Michael Wittig is co-founder of widdix, a consulting company focused on cloud architecture, DevOps, and software development on AWS. widdix maintains several AWS related open source projects, most notably a collection of production-ready CloudFormation templates. In 2016, widdix released marbot: a Slack bot supporting your DevOps team to detect and solve incidents on AWS.

In close collaboration with his brother Andreas Wittig, the Wittig brothers are actively creating AWS related content. Their book Amazon Web Services in Action (Manning) introduces AWS with a strong focus on automation. Andreas and Michael run the blog cloudonaut.io where they share their knowledge about AWS with the community. The Wittig brothers also published a bunch of video courses with O’Reilly, Manning, Pluralsight, and A Cloud Guru. You can also find them speaking at conferences and user groups in Europe. Both brothers are co-organizing the AWS user group in Stuttgart.

 

 

 

 

Fernando Hönig

Fernando is an experienced Infrastructure Solutions Leader, holding 5 AWS Certifications, with extensive IT Architecture and Management experience in a variety of market sectors. Working as a Cloud Architect Consultant in United Kingdom since 2014, Fernando built an online community for Hispanic speakers worldwide.

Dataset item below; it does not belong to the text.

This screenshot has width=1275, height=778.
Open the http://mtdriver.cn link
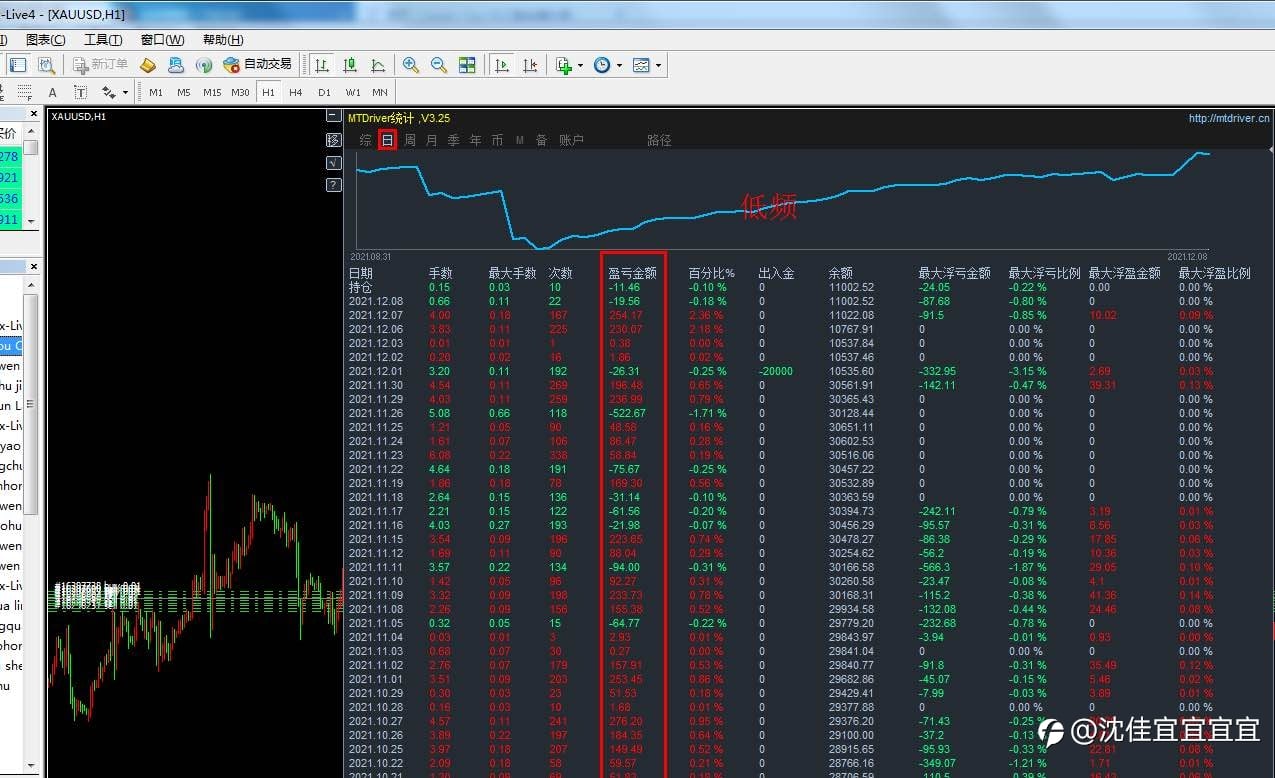coord(1229,118)
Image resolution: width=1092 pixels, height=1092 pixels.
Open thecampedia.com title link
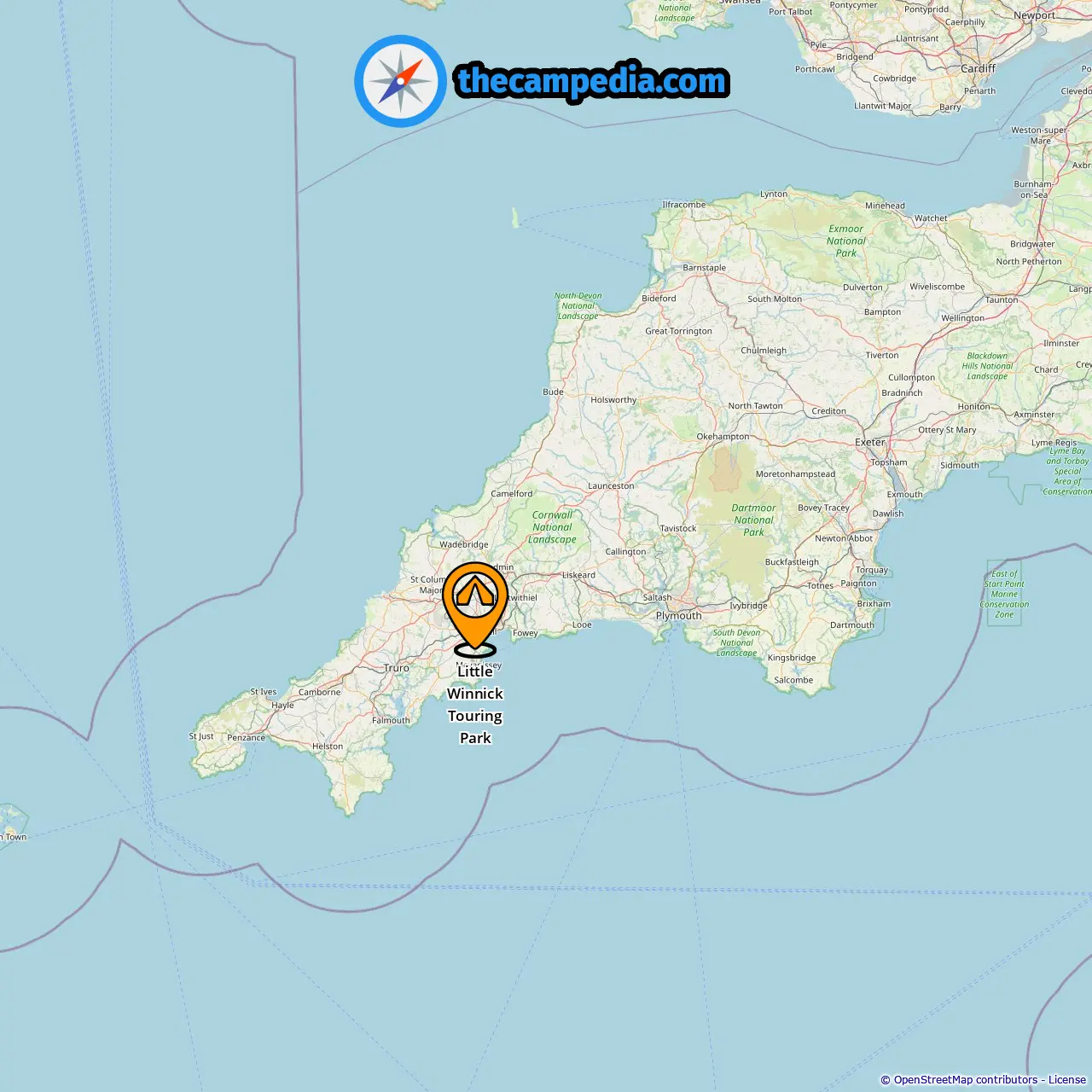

Fernando founded a LinkedIn Group, a Slack Community and a YouTube channel all of them named “AWS en Español”, and started to run a monthly webinar via YouTube streaming where different leaders discuss aspects and challenges around AWS Cloud.

During the last 18 months he’s been helping to run and coach AWS User Group leaders across LATAM and Spain, and 10 new User Groups were founded during this time.

Feel free to follow Fernando on Twitter, connect with him on LinkedIn, or join the ever-growing Hispanic Community via Slack, LinkedIn or YouTube.

 

 

 

Anders Bjørnestad

Anders is a consultant and cloud evangelist at Webstep AS in Norway. He finished his degree in Computer Science at the Norwegian Institute of Technology at about the same time the Internet emerged as a public service. Since then he has been an IT consultant and a passionate advocate of knowledge-sharing.

He architected and implemented his first customer solution on AWS back in 2010, and is essential in building Webstep’s core cloud team. Anders applies his broad expert knowledge across all layers of the organizational stack. He engages with developers on technology and architectures and with top management where he advises about cloud strategies and new business models.

Anders enjoys helping people increase their understanding of AWS and cloud in general, and holds several AWS certifications. He co-founded and co-organizes the AWS User Groups in the largest cities in Norway (Oslo, Bergen, Trondheim and Stavanger), and also uses any opportunity to engage in events related to AWS and cloud wherever he is.